Pero quizá también esto se deba, a que soy un salvaje que no entiende bien las cosas, el piel roja prefiere el suave sonido del viento sobre la superficie del lago, y el olor de ese viento bañado por la lluvia del mediodía impregnado por la fragancia de los pinos.

El aire es algo valioso para el piel roja. Ya que todas las cosas comparten el mismo aliento. El animal, el árbol, el hombre, todos respiramos el mismo aire. El hombre blanco no siente el aire que respira. Como un hombre agonizando durante muchos días, es insensible al hedor.

Si les vendemos nuestras tierras deben recordar que el aire es valioso para nosotros, que el aire comparte su espíritu con la vida que sostiene, el viento que dio a nuestros antepasados el primer soplo de vida, también recibió de ellos su último suspiro.

Si les vendemos nuestras tierras ustedes deberán conservarlas sagradas, como un lugar en donde hasta el hombre blanco pueda saborear el aroma del viento por las flores de las praderas. Queremos considerar su oferta de comprar nuestras tierras, si decidimos aceptarla, yo pondría una condición:

El hombre blanco debe tratar a los animales de esta tierra como a sus hermanos. Soy un salvaje y no entiendo otro modo de vida. He visto miles de búfalos pudriéndose en las praderas, abandonados allí por el hombre blanco que le disparó desde el tren sin ni siquiera pararlo. Soy un salvaje y no entiendo cómo el humeante caballo de hierro pueda ser más importante que los búfalos a los que nosotros sólo matamos  para mantenernos vivos.

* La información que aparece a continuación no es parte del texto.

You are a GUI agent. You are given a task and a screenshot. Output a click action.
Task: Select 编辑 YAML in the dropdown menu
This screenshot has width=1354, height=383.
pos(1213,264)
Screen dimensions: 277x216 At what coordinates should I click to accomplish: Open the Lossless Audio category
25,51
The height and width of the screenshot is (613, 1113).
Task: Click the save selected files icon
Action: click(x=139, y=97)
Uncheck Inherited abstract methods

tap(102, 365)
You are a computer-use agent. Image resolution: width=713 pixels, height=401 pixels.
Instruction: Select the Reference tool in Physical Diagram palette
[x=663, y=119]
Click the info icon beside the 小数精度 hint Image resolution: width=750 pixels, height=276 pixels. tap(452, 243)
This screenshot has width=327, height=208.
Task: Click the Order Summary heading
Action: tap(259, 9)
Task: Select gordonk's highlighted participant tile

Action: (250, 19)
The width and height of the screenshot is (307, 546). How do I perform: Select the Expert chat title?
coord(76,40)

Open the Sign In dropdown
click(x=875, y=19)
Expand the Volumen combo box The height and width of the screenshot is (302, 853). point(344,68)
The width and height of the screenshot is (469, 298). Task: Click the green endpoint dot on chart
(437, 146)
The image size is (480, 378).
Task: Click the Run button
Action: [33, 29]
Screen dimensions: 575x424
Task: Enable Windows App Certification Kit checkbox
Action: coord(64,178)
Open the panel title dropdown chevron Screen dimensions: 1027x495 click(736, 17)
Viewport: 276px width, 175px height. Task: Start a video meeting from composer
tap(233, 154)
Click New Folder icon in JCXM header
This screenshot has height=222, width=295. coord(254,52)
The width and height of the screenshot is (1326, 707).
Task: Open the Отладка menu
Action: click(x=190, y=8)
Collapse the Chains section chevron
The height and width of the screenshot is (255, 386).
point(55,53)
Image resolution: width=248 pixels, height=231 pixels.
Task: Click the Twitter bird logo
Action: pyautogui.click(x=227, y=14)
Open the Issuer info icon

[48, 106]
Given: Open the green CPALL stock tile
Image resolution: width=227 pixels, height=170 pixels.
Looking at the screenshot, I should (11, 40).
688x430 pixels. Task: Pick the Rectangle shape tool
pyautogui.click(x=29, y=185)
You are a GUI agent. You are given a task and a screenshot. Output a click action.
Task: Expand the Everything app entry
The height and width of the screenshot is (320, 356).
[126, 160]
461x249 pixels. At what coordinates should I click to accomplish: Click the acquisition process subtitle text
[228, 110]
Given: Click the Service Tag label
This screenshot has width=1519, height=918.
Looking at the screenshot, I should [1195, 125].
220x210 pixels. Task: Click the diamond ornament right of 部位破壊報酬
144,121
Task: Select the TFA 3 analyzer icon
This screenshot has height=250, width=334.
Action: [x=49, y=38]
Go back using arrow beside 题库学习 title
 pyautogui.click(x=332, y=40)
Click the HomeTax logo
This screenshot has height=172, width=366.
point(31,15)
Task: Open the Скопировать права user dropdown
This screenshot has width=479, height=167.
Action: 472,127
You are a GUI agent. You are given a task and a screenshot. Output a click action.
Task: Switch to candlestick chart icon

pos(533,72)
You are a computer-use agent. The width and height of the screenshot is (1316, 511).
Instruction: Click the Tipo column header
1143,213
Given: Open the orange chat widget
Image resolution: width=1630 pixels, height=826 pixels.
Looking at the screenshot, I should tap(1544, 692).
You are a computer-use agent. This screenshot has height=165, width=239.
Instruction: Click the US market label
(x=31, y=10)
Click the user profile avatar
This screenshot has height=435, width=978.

¿Qué sería del hombre sin los animales? Si todos los animales fuesen exterminados,  el hombre también perecería de una gran soledad de espíritu. Esto es lo que sabemos: la Tierra no pertenece al hombre, es el hombre el que pertenece a la Tierra. Todas las cosas están unidas como la sangre une a la familia. El hombre no ha tejido la red de la vida, es solo un hilo más de ella.

Deben de enseñarle a sus hijos que la tierra que pisan son las cenizas de nuestros antepasados y lo que nuestros hijos ya saben, que la Tierra es nuestra Madre y que  todo lo que le ocurre a la Tierra le ocurrirá también a los hijos de la Tierra.

Nuestros hijos vieron como sus padres eran humillados mientras defendían su tierra.  Nuestros guerreros sintieron vergüenza por la derrota y ahora pasan sus días ociosos mientras contaminan sus cuerpos con comida y agua con gran cantidad de azúcares.

Importa poco donde pasaremos el resto de nuestros días, no son demasiados. Ni siquiera el hombre blanco cuyo dios camina con él y habla con él de amigo a amigo, quedará excluido del destino común.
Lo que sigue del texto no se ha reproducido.